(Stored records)
----------
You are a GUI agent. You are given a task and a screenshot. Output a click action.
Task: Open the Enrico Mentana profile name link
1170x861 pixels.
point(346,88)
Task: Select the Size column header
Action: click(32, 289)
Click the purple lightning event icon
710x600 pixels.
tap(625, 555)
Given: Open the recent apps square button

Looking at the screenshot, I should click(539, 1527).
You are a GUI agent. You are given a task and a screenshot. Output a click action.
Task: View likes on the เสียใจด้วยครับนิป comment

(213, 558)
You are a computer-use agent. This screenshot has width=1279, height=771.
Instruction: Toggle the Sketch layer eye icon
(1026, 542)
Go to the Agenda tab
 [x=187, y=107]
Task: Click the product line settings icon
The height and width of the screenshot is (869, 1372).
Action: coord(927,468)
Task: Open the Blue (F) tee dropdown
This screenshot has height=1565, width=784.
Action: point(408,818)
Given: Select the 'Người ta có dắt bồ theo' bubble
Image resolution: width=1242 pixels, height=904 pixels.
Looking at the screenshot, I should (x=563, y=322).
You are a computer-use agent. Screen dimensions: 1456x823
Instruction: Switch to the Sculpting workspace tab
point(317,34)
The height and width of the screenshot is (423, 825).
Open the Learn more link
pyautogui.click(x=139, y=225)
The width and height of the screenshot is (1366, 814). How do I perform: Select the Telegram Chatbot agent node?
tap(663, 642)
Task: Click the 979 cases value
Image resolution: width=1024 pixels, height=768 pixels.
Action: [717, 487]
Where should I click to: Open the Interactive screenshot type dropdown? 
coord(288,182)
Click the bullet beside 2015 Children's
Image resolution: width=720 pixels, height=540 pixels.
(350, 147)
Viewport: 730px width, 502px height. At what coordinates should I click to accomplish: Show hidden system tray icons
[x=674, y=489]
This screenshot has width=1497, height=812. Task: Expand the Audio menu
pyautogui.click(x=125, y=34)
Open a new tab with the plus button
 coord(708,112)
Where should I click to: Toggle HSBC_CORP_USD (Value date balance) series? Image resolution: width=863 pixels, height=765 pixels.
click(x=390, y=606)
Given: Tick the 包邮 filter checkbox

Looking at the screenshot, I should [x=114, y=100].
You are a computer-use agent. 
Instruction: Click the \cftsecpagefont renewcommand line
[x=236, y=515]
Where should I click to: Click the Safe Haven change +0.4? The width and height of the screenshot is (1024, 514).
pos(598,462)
----------
### [EXERCISE GOAL]
Please reproduce all of the entries exactly as they stand.

### [SOLUTION TO THE EXERCISE]
You are a GUI agent. You are given a task and a screenshot. Output a click action.
Task: Open the Enrico Mentana profile name link
1170x861 pixels.
point(346,88)
Task: Select the Size column header
Action: click(32, 289)
Click the purple lightning event icon
710x600 pixels.
tap(625, 555)
Given: Open the recent apps square button

Looking at the screenshot, I should click(539, 1527).
You are a GUI agent. You are given a task and a screenshot. Output a click action.
Task: View likes on the เสียใจด้วยครับนิป comment

(213, 558)
You are a computer-use agent. This screenshot has width=1279, height=771.
Instruction: Toggle the Sketch layer eye icon
(1026, 542)
Go to the Agenda tab
 [x=187, y=107]
Task: Click the product line settings icon
The height and width of the screenshot is (869, 1372).
Action: coord(927,468)
Task: Open the Blue (F) tee dropdown
This screenshot has height=1565, width=784.
Action: point(408,818)
Given: Select the 'Người ta có dắt bồ theo' bubble
Image resolution: width=1242 pixels, height=904 pixels.
Looking at the screenshot, I should (x=563, y=322).
You are a computer-use agent. Screen dimensions: 1456x823
Instruction: Switch to the Sculpting workspace tab
point(317,34)
The height and width of the screenshot is (423, 825).
Open the Learn more link
pyautogui.click(x=139, y=225)
The width and height of the screenshot is (1366, 814). How do I perform: Select the Telegram Chatbot agent node?
tap(663, 642)
Task: Click the 979 cases value
Image resolution: width=1024 pixels, height=768 pixels.
Action: [717, 487]
Where should I click to: Open the Interactive screenshot type dropdown? 
coord(288,182)
Click the bullet beside 2015 Children's
Image resolution: width=720 pixels, height=540 pixels.
(350, 147)
Viewport: 730px width, 502px height. At what coordinates should I click to accomplish: Show hidden system tray icons
[x=674, y=489]
This screenshot has width=1497, height=812. Task: Expand the Audio menu
pyautogui.click(x=125, y=34)
Open a new tab with the plus button
 coord(708,112)
Where should I click to: Toggle HSBC_CORP_USD (Value date balance) series? Image resolution: width=863 pixels, height=765 pixels.
click(x=390, y=606)
Given: Tick the 包邮 filter checkbox

Looking at the screenshot, I should [x=114, y=100].
You are a computer-use agent. 
Instruction: Click the \cftsecpagefont renewcommand line
[x=236, y=515]
Where should I click to: Click the Safe Haven change +0.4? The width and height of the screenshot is (1024, 514).
pos(598,462)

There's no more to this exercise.